Ekternalities inilah yang membedakan akuntansi konvensional dengan akuntansi sosial.
Masalahnya, ekternalities mempunyai sifat-sifat yang menyebabkan keberadaanya menjadi
kurang diperhatikan, yaitu :
Sejalan dengan itu ,Freedman (1989) mengusulkan langkah- langkah untuk mengakui
dan mengukur transaksi akuntansi sosial adalah dengan cara: (1) menentukan social benefit
dan social cost ; (2) mengukur item-item yang relevan; dan (3) mengukur dalam satuan uang
(nilai moneter). Karena prosesnya tidak melalui pasar, maka tidak ada harga yang pasti
untuk menggambarkan nilai pertukaran tersebut. Sehingga, transaksi akuntansi sosial tersebut
sangat sulit untuk diidentifikasi dan diukur. Kesulitan ini mungkin juga merupakan salah satu
sebab mengapa perusahaan mengabaikan masalah akuntansi sosial (selain masalah biaya).
Kesulitan pengukuran social benefit dan social cost yang merupakan externalities,
terjadi karena interaksi antara perusahaan dengan lingkungan sosialnya tidak melalui pasar.

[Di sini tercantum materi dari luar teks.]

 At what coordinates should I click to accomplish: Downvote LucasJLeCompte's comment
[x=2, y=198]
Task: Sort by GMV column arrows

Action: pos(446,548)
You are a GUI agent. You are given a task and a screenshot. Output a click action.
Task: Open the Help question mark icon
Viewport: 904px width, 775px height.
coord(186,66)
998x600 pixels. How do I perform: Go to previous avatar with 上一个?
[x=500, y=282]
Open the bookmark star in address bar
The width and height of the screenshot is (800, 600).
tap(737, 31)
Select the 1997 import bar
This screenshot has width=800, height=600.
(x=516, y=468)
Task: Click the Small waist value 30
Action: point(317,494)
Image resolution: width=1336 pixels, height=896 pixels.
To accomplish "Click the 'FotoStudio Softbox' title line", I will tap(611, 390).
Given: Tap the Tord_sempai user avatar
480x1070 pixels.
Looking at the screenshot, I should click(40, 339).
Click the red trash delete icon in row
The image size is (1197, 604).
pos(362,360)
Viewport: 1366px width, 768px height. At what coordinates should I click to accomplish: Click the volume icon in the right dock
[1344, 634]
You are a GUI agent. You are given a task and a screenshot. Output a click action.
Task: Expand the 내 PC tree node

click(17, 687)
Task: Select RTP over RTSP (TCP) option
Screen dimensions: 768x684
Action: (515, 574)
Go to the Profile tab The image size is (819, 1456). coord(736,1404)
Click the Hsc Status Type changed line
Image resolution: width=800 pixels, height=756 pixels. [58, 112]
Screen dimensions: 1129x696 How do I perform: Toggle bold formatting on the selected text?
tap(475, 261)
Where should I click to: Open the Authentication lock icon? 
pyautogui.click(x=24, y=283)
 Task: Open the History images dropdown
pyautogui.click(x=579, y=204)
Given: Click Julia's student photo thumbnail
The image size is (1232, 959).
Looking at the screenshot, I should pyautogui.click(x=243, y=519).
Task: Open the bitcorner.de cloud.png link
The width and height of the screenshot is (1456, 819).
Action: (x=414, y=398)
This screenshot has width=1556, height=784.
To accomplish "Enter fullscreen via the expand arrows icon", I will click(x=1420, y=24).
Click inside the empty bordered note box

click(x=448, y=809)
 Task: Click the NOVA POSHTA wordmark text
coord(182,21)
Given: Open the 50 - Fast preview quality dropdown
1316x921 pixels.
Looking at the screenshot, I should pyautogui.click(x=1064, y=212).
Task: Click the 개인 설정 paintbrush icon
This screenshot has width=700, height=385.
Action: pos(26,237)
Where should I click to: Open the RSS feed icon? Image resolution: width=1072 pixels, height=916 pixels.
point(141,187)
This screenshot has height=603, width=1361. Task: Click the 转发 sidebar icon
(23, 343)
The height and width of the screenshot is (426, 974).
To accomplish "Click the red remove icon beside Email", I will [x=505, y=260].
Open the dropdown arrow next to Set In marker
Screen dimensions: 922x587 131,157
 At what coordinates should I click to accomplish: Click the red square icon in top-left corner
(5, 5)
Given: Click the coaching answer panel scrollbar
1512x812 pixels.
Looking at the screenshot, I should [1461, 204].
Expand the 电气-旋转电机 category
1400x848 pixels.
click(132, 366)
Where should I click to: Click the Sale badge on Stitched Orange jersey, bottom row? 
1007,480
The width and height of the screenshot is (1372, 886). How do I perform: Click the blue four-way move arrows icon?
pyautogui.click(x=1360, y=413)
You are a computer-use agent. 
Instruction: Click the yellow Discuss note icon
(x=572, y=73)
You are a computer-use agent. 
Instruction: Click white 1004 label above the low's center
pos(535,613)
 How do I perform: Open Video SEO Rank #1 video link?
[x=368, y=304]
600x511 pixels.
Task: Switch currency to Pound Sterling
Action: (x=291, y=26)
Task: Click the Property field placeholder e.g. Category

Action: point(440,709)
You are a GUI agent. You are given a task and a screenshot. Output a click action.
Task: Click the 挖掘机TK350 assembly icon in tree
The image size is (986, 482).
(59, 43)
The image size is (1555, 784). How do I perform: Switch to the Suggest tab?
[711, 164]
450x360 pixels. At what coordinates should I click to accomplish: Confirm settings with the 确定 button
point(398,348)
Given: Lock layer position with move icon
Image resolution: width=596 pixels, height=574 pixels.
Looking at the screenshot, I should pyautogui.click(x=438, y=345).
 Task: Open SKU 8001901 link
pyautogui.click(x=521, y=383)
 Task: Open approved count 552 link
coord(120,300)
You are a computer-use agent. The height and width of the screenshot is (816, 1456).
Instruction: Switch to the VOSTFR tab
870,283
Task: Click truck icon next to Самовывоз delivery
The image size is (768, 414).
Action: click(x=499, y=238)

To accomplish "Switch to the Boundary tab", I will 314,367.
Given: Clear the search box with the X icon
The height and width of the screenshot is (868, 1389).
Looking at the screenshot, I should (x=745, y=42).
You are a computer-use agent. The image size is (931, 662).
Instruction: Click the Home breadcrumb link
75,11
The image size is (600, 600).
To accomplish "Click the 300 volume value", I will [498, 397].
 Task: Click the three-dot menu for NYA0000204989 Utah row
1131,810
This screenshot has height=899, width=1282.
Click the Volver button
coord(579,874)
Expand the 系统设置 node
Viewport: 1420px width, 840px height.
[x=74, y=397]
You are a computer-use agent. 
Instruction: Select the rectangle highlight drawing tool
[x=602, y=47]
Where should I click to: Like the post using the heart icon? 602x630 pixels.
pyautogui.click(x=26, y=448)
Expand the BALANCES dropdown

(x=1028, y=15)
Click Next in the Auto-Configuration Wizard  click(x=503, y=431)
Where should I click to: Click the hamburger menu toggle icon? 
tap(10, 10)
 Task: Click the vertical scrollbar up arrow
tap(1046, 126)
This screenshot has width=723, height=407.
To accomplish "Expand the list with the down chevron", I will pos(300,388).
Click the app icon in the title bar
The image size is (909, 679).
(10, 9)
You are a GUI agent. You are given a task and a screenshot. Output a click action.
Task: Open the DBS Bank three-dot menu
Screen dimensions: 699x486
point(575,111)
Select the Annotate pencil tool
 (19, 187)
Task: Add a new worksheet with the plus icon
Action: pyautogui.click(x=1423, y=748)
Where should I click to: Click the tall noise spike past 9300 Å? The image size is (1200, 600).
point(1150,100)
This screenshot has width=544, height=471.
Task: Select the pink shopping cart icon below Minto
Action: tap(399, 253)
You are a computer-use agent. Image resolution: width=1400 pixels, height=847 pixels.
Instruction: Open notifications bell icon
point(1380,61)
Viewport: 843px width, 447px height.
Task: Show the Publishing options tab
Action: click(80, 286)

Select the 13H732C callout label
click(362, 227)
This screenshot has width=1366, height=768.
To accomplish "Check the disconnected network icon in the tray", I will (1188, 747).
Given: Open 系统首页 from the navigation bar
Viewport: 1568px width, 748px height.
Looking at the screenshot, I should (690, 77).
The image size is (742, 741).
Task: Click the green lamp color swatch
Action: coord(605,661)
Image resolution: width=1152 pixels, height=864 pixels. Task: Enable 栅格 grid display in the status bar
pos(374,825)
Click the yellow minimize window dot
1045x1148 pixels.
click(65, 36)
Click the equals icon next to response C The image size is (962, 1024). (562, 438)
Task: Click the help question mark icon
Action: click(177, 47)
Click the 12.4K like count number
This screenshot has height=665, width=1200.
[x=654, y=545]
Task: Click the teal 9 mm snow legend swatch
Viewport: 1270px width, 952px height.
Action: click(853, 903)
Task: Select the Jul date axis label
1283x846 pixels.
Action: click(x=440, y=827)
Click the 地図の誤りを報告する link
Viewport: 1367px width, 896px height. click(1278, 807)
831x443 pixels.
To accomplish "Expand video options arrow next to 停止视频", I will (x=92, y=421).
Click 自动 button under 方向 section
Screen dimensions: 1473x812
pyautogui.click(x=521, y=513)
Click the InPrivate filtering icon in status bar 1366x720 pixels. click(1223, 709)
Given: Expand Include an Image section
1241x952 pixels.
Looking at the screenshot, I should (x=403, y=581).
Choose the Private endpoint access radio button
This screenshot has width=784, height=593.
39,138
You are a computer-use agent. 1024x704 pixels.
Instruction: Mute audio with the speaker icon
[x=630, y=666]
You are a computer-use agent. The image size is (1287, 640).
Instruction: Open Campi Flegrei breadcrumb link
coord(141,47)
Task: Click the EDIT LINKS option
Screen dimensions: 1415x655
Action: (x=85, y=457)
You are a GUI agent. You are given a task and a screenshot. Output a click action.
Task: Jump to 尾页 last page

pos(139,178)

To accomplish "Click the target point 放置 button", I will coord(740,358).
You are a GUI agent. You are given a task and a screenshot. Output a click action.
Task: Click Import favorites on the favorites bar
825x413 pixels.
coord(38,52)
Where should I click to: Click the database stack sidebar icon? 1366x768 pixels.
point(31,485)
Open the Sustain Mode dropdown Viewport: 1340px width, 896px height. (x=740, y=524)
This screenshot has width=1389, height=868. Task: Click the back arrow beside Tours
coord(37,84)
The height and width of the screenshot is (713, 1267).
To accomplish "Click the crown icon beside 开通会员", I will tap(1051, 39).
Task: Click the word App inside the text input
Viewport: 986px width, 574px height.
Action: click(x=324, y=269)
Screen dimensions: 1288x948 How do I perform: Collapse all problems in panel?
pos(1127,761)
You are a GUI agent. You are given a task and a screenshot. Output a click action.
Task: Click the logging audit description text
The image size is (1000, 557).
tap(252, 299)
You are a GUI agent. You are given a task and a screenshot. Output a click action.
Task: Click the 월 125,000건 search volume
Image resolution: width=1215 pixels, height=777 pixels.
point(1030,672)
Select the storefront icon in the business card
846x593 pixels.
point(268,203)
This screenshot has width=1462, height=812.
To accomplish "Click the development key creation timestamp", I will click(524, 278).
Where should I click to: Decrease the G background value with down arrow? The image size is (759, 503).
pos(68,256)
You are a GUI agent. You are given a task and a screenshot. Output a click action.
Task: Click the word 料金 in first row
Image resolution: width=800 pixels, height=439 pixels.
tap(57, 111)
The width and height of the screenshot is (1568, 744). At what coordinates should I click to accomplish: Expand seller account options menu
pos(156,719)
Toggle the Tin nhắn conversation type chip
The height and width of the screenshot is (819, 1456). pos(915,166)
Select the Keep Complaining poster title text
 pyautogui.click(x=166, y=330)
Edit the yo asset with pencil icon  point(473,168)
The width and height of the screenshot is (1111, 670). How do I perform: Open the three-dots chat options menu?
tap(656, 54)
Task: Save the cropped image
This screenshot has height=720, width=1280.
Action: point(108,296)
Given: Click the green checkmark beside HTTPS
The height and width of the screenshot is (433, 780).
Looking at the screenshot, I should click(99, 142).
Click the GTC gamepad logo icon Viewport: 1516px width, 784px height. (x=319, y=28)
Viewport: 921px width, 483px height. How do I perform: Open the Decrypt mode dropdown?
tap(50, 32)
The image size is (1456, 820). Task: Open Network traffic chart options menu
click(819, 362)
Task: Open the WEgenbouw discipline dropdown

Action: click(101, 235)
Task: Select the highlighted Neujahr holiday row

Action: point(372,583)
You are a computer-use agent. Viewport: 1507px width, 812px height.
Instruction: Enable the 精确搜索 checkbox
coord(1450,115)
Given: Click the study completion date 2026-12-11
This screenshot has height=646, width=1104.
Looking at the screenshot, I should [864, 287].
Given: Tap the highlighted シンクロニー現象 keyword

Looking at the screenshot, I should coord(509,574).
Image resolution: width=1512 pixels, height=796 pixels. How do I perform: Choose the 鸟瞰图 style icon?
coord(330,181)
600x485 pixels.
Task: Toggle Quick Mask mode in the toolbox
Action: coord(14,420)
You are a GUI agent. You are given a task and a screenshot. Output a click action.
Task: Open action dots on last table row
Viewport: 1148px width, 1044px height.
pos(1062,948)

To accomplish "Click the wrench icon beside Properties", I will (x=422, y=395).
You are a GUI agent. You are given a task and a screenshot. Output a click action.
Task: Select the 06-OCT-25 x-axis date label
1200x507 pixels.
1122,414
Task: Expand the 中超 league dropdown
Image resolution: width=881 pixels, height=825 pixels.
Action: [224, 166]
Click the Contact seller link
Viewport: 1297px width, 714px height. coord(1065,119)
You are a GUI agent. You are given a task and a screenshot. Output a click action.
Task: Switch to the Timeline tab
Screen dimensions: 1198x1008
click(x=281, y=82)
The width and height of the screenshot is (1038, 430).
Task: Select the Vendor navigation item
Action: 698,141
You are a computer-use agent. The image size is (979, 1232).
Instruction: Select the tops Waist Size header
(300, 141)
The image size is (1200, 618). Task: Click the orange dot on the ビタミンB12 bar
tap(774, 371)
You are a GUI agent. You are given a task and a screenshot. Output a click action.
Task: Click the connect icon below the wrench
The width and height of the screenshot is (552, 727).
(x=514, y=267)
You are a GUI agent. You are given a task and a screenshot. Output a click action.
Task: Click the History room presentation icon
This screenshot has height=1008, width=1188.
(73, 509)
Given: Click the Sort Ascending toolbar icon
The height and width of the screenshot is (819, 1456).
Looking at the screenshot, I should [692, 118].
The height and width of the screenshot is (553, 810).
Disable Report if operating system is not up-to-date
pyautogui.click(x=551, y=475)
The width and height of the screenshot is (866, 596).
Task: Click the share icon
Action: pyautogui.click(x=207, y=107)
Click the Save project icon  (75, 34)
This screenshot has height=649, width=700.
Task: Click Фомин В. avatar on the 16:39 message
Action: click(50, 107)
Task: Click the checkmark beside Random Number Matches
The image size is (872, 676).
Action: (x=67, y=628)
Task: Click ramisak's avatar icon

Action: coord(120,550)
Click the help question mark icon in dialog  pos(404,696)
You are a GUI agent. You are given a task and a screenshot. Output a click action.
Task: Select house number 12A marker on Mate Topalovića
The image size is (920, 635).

Sehingga penetapan jumlah uang sulit dilakukan. Untuk mengatasi kesulitan mengenai
pengukuran social benefit dan social cost (externalities), maka ada beberapa pendekatan
pengukuran yang dapat digunakan yaitu sebagai berikut :
a) Menggunakan nilai pengganti
Nilai pengganti ini digunakan karena externalities tidak dapat ditentukan secara
langsung. Nilai pengganti adalah nilai dari sesuatu yang diperkirakan mempunyai manfaat
sama atau pengorbanan sama dengan sesuatu yang diukur, yaitu dengan cara menghitung
perubahan yang terjadi dalam produktivitas karena adanya perubahan kualitas kehidupan.
Misalnya: Pencemaran air dapat menimbulkan penurunan produktifitas manusia karena
terganggu kesehatannya. Penurunan produktivitas akan menurunkan tingkat produksi, maka
akan menjadi social cost. Tetapi jika perusahaan dapat melakukan tindakan pencegahan
pencemaran, maka akan menjadi social benefit.